*** Opening RECORDS FOR THE TASK ***

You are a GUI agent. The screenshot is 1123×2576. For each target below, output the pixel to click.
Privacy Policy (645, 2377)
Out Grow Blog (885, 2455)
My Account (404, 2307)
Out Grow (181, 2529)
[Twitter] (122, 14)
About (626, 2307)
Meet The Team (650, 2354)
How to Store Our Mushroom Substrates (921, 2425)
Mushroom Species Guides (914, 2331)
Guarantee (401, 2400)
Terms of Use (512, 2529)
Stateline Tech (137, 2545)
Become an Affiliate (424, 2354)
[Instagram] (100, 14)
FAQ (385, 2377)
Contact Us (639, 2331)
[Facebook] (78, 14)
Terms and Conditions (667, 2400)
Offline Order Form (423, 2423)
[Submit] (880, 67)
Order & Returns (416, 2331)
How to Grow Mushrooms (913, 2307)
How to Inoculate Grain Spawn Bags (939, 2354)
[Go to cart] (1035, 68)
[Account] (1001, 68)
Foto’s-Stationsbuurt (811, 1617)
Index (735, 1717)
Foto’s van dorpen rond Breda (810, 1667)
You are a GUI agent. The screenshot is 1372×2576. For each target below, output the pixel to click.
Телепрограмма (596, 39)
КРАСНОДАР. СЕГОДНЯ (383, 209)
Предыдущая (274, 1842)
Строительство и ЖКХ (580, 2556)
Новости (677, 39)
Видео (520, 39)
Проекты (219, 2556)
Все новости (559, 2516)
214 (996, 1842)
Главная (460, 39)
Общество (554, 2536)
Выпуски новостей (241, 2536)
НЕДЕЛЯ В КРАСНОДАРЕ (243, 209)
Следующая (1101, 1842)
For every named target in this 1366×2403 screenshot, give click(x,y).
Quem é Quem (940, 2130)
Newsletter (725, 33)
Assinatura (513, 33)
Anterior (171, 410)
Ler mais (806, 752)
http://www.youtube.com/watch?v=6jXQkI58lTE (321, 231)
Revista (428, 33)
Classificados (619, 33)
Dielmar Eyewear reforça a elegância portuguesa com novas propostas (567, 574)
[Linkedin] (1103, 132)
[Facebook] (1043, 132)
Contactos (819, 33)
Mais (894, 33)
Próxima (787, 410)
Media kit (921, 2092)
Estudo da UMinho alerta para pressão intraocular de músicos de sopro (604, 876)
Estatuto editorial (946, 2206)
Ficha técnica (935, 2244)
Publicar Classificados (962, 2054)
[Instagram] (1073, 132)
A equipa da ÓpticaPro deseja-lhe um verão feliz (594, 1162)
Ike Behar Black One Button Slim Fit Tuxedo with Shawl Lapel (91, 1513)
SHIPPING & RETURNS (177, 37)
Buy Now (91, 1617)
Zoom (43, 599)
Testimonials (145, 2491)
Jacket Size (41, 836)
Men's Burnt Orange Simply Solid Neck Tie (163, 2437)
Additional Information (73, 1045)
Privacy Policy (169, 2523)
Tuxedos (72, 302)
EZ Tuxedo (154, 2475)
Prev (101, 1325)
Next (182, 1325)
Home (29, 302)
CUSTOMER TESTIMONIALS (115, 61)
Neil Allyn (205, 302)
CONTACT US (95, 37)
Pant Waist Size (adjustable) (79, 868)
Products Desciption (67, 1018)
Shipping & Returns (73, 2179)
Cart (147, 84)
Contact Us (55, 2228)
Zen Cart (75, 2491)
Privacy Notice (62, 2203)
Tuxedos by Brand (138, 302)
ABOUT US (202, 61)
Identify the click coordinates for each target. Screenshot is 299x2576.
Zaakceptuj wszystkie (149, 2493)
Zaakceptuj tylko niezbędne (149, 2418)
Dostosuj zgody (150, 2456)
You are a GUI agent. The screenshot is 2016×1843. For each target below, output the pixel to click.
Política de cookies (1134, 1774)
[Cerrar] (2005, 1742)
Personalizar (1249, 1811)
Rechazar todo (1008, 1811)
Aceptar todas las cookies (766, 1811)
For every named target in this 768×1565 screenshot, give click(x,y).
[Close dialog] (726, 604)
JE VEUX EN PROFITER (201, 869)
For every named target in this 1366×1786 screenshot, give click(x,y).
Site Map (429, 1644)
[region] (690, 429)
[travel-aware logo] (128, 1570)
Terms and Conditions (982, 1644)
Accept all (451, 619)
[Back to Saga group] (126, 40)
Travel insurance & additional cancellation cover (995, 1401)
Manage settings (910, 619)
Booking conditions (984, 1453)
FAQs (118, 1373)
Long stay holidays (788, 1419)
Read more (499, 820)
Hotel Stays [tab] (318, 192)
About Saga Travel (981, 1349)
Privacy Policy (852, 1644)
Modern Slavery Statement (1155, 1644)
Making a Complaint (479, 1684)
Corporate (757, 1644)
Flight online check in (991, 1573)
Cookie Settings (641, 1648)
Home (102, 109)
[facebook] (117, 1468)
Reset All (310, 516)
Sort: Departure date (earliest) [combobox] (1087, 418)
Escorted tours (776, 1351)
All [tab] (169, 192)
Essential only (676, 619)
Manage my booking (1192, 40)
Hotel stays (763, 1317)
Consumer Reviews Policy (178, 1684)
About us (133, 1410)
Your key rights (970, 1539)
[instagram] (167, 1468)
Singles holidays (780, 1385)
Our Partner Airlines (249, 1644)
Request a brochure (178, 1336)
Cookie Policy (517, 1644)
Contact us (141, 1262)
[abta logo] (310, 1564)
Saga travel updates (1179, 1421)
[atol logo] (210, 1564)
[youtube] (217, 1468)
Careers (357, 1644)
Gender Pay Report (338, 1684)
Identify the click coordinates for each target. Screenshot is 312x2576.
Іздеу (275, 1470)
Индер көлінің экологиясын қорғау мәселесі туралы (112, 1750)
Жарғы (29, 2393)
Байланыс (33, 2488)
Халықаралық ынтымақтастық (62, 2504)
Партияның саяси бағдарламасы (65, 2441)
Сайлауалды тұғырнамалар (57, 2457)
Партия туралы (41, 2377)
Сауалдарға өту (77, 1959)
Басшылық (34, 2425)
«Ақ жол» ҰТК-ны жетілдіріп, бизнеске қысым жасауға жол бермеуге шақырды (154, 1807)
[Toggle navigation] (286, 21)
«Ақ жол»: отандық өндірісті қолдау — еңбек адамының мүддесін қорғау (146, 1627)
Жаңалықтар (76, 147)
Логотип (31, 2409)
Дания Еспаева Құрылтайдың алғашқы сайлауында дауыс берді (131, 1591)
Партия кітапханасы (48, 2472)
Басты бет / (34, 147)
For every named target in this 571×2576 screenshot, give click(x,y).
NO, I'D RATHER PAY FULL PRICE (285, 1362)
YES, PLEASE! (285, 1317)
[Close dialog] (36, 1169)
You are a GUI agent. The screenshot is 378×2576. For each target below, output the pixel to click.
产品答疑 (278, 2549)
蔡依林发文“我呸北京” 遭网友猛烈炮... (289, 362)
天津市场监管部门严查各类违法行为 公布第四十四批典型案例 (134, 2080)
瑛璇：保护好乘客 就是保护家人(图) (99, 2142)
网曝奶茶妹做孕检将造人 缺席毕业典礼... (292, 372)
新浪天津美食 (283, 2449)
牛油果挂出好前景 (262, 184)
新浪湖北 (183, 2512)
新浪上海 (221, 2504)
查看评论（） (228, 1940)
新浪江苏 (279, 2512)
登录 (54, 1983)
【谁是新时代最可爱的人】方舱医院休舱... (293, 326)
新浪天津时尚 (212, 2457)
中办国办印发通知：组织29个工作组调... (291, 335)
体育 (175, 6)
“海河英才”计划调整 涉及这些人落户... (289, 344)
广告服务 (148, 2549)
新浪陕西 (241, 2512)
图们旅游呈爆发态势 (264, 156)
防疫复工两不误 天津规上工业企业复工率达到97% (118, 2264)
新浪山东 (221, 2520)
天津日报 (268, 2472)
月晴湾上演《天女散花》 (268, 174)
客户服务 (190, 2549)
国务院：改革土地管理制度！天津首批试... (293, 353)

*** Closing RECORDS FOR THE TASK ***

> TASK GOAL: Start at the first line of the entries and stop at the line with "A equipa da". Retype each of those lines exactly, both ends included.

> RESULT FOR THIS EXERCISE:
You are a GUI agent. The screenshot is 1123×2576. For each target below, output the pixel to click.
Privacy Policy (645, 2377)
Out Grow Blog (885, 2455)
My Account (404, 2307)
Out Grow (181, 2529)
[Twitter] (122, 14)
About (626, 2307)
Meet The Team (650, 2354)
How to Store Our Mushroom Substrates (921, 2425)
Mushroom Species Guides (914, 2331)
Guarantee (401, 2400)
Terms of Use (512, 2529)
Stateline Tech (137, 2545)
Become an Affiliate (424, 2354)
[Instagram] (100, 14)
FAQ (385, 2377)
Contact Us (639, 2331)
[Facebook] (78, 14)
Terms and Conditions (667, 2400)
Offline Order Form (423, 2423)
[Submit] (880, 67)
Order & Returns (416, 2331)
How to Grow Mushrooms (913, 2307)
How to Inoculate Grain Spawn Bags (939, 2354)
[Go to cart] (1035, 68)
[Account] (1001, 68)
Foto’s-Stationsbuurt (811, 1617)
Index (735, 1717)
Foto’s van dorpen rond Breda (810, 1667)
You are a GUI agent. The screenshot is 1372×2576. For each target below, output the pixel to click.
Телепрограмма (596, 39)
КРАСНОДАР. СЕГОДНЯ (383, 209)
Предыдущая (274, 1842)
Строительство и ЖКХ (580, 2556)
Новости (677, 39)
Видео (520, 39)
Проекты (219, 2556)
Все новости (559, 2516)
214 (996, 1842)
Главная (460, 39)
Общество (554, 2536)
Выпуски новостей (241, 2536)
НЕДЕЛЯ В КРАСНОДАРЕ (243, 209)
Следующая (1101, 1842)
For every named target in this 1366×2403 screenshot, give click(x,y).
Quem é Quem (940, 2130)
Newsletter (725, 33)
Assinatura (513, 33)
Anterior (171, 410)
Ler mais (806, 752)
http://www.youtube.com/watch?v=6jXQkI58lTE (321, 231)
Revista (428, 33)
Classificados (619, 33)
Dielmar Eyewear reforça a elegância portuguesa com novas propostas (567, 574)
[Linkedin] (1103, 132)
[Facebook] (1043, 132)
Contactos (819, 33)
Mais (894, 33)
Próxima (787, 410)
Media kit (921, 2092)
Estudo da UMinho alerta para pressão intraocular de músicos de sopro (604, 876)
Estatuto editorial (946, 2206)
Ficha técnica (935, 2244)
Publicar Classificados (962, 2054)
[Instagram] (1073, 132)
A equipa da ÓpticaPro deseja-lhe um verão feliz (594, 1162)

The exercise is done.